インタビュー

尿路結石の治療―体外衝撃波結石破砕術と経尿道的尿管砕石術

尿路結石の治療―体外衝撃波結石破砕術と経尿道的尿管砕石術
戸邉 豊総 先生

済生会宇都宮病院 泌尿器科 主任診療科長

戸邉 豊総 先生

この記事の最終更新は2016年07月13日です。

尿路結石には緊急を要する病態とそうでないものがあり、治療についてもいくつかの方法があります。自然に排出されるようにする保存的な治療のほか、結石を砕く体外衝撃波結石破砕術と経尿道的尿管砕石術について、済生会宇都宮病院泌尿器科主任診療科長の戸邉豊総先生にお話をうかがいました。

多くの場合、結石の大きさが6mm以下のものに関しては尿道からの排出ができるのではないかといわれており、最大7mmぐらいまでは出せるのではないかともいわれています。

この保存療法に取り入れられている薬剤として、前立腺肥大症の治療に用いられるα-1ブロッカーがあります。α-1ブロッカーは尿管を拡張させる働きがあり、結石の自排率(自然に結石が排出できる割合)が1.2〜1.3倍になるといわれています。このような薬剤を併用することによって保存的に治療、つまり尿道から結石を出しやすくします。

それでも結石が出ないような場合、または尿管に石が詰まって腎臓が腫れて水腎症(すいじんしょう)と呼ばれる状態になり、腎機能を低下させるような場合には、いわゆる積極的治療の適応になります。
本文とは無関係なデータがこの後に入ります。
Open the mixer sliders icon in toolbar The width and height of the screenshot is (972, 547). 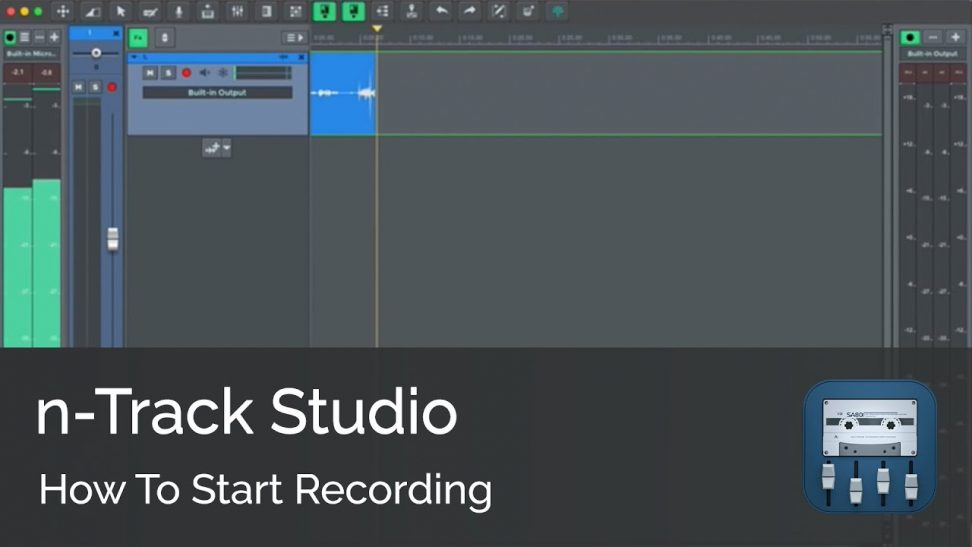(x=237, y=11)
無麻酔でできる治療としては、体外衝撃波結石破砕術(ESWL)があります。これは衝撃波発生装置の上で患者さんに横になっていただき、体の外から衝撃波を当てて結石を破砕するというものです。済生会宇都宮病院の泌尿器科では、1990年に栃木県でもっとも早くこの装置を導入しています。

ESWLは麻酔なしで行える安全な治療法ですが、あまり大きな結石や、がっちりと尿管にくっついているものに対してはなかなか効果が上がらないという欠点があり、また大きな結石では砕いた細かい破砕片が尿管に詰まってストーンストリートと呼ばれる状態になってしまうこともあります。

済生会宇都宮病院の泌尿器科では、経尿道的尿管砕石術(TUL)を積極的に行っており、年間100例を超える患者さんに実施しています。これは尿道から内視鏡を入れて結石のところまで到達させ、ホルミウム・ヤグレーザーで石を砕くという方法です。ごく細いファイバースコープを尿管や腎盂(じんう・腎臓と尿管の接続部で腎臓からの尿が集まるところ)の中まで入れ、結石を見ながらレーザーファイバーを操作してレーザーで直接石を砕くので、砕石効率が非常に良い方法です。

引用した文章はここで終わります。